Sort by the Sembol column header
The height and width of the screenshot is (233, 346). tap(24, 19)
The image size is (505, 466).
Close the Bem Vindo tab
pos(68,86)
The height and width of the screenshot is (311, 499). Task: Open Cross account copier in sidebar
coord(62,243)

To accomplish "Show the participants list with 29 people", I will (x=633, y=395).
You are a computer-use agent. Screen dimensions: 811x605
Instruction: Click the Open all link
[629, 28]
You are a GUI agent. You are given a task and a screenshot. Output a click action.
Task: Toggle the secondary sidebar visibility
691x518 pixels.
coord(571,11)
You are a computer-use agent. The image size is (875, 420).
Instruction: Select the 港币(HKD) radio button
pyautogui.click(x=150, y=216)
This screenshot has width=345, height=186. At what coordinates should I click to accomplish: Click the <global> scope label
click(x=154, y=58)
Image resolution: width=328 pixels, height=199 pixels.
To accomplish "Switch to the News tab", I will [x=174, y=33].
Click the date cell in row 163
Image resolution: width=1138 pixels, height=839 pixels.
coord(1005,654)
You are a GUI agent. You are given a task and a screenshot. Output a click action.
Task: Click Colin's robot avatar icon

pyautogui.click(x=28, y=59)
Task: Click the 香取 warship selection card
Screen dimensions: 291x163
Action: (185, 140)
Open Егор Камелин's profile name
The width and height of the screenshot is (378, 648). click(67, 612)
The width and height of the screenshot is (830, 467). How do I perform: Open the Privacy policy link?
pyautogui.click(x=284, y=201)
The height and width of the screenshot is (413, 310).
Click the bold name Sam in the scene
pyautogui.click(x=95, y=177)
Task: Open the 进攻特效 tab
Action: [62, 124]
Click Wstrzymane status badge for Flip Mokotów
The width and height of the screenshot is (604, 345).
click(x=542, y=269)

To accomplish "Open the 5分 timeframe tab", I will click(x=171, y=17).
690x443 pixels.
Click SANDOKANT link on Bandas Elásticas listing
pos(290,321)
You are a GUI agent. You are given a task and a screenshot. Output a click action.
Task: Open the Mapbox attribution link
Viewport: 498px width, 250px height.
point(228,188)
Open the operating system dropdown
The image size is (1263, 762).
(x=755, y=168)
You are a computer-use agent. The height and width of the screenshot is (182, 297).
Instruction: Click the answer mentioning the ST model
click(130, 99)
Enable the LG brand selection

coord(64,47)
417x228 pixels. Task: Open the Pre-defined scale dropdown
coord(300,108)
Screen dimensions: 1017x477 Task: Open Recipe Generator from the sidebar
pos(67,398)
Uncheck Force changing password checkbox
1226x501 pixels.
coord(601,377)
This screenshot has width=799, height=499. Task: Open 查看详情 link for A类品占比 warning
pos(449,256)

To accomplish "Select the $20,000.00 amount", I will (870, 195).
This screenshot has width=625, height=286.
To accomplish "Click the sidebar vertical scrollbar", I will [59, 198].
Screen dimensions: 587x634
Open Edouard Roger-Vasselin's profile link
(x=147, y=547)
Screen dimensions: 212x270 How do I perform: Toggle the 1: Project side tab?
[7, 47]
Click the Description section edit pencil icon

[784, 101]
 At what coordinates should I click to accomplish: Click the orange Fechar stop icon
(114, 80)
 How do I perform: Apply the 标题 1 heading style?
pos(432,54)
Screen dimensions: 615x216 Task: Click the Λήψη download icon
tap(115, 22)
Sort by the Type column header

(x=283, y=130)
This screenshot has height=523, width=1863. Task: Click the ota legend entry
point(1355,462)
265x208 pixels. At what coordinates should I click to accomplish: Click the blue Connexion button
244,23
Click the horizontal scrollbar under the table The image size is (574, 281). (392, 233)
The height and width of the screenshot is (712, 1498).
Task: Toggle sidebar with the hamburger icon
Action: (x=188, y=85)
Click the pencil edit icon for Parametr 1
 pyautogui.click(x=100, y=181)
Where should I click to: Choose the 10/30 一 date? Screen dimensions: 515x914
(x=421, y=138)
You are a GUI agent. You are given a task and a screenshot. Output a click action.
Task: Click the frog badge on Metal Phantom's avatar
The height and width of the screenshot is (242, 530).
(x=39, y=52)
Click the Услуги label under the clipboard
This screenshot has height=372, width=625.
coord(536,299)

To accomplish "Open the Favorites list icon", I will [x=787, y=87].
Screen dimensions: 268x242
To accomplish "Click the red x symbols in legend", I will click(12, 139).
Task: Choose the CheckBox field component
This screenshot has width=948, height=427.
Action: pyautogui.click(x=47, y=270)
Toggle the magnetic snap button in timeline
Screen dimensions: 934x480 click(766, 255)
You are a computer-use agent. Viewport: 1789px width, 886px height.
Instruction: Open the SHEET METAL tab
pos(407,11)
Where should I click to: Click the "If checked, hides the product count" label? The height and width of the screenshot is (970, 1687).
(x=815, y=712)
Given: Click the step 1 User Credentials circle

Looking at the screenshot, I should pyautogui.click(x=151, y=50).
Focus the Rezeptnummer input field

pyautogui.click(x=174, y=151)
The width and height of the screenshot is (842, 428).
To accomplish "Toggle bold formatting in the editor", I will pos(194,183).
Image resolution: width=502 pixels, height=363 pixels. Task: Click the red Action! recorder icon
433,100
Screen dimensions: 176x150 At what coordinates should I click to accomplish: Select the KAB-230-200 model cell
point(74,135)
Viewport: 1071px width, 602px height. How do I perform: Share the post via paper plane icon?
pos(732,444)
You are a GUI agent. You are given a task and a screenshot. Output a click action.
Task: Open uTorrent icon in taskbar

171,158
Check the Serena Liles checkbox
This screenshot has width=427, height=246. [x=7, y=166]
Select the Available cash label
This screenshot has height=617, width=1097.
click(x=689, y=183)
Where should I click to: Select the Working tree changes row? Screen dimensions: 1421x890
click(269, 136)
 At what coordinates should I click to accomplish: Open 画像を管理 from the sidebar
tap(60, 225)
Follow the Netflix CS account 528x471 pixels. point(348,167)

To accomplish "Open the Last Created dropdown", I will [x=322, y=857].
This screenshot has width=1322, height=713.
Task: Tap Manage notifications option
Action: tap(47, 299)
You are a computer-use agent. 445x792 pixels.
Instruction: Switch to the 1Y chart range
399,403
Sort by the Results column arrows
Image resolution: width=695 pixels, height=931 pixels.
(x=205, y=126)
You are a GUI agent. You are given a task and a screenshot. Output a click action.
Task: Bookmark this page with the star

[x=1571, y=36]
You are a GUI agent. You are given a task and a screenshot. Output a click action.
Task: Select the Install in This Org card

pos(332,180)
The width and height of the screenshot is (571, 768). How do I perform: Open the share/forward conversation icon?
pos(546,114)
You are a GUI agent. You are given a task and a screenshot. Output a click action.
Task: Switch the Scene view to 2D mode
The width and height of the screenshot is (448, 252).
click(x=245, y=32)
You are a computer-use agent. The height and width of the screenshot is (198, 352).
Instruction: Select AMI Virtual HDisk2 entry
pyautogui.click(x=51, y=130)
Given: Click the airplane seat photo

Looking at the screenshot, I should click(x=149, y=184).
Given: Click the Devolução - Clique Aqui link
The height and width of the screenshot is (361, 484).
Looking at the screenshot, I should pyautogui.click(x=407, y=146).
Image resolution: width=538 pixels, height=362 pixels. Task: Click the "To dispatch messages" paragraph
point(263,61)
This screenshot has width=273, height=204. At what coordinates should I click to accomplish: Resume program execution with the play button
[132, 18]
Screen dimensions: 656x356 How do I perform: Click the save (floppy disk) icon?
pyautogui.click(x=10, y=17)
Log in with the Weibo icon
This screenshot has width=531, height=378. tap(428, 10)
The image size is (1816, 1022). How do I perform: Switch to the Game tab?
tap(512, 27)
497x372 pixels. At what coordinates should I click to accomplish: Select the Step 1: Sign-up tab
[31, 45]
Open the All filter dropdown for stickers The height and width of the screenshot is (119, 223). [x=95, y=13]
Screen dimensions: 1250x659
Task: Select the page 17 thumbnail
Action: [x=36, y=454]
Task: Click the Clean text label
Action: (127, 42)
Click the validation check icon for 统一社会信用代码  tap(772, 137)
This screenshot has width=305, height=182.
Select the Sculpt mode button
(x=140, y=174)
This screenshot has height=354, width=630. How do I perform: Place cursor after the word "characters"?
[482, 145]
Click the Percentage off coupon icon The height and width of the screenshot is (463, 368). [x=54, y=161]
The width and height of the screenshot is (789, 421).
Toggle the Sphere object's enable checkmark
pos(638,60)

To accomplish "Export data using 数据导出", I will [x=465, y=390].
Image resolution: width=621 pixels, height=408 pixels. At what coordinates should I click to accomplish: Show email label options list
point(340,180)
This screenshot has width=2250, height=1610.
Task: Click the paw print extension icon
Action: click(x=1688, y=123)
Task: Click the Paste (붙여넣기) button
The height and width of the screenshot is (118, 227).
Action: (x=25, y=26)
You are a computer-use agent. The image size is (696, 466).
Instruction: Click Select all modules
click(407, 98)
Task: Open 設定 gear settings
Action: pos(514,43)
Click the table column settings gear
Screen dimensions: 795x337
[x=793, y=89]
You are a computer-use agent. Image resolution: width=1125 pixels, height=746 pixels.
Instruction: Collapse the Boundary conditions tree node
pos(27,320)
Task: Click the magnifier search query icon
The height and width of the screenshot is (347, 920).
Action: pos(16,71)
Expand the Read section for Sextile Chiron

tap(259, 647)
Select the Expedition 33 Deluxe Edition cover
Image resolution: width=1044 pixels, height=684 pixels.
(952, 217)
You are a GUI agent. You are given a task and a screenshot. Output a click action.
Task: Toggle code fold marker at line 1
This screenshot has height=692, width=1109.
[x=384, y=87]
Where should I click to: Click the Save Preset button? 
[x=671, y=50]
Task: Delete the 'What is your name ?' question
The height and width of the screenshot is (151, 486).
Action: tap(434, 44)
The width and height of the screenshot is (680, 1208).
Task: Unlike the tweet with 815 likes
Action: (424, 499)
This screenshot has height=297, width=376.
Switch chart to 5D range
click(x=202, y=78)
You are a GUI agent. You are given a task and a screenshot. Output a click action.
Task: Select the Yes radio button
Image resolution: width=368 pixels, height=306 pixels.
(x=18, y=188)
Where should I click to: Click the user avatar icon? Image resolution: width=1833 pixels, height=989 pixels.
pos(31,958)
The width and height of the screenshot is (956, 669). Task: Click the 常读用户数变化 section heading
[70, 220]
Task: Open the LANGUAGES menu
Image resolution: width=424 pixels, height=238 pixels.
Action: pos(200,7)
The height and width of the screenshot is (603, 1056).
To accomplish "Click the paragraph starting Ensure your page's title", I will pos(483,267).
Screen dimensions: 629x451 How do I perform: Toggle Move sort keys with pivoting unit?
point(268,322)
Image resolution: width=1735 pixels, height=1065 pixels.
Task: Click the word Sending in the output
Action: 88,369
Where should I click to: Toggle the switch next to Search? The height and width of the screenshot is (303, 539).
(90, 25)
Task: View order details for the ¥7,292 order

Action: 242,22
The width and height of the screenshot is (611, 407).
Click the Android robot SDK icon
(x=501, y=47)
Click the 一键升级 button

» What this task involves: The reply should consist solely of the lines above from the one that has "Image resolution: width=328" through the one that has "690x443 pixels.", reproduced exactly.

» Solution below:
Image resolution: width=328 pixels, height=199 pixels.
To accomplish "Switch to the News tab", I will [x=174, y=33].
Click the date cell in row 163
Image resolution: width=1138 pixels, height=839 pixels.
coord(1005,654)
You are a GUI agent. You are given a task and a screenshot. Output a click action.
Task: Click Colin's robot avatar icon

pyautogui.click(x=28, y=59)
Task: Click the 香取 warship selection card
Screen dimensions: 291x163
Action: (185, 140)
Open Егор Камелин's profile name
The width and height of the screenshot is (378, 648). click(67, 612)
The width and height of the screenshot is (830, 467). How do I perform: Open the Privacy policy link?
pyautogui.click(x=284, y=201)
The height and width of the screenshot is (413, 310).
Click the bold name Sam in the scene
pyautogui.click(x=95, y=177)
Task: Open the 进攻特效 tab
Action: [62, 124]
Click Wstrzymane status badge for Flip Mokotów
The width and height of the screenshot is (604, 345).
click(x=542, y=269)

To accomplish "Open the 5分 timeframe tab", I will click(x=171, y=17).
690x443 pixels.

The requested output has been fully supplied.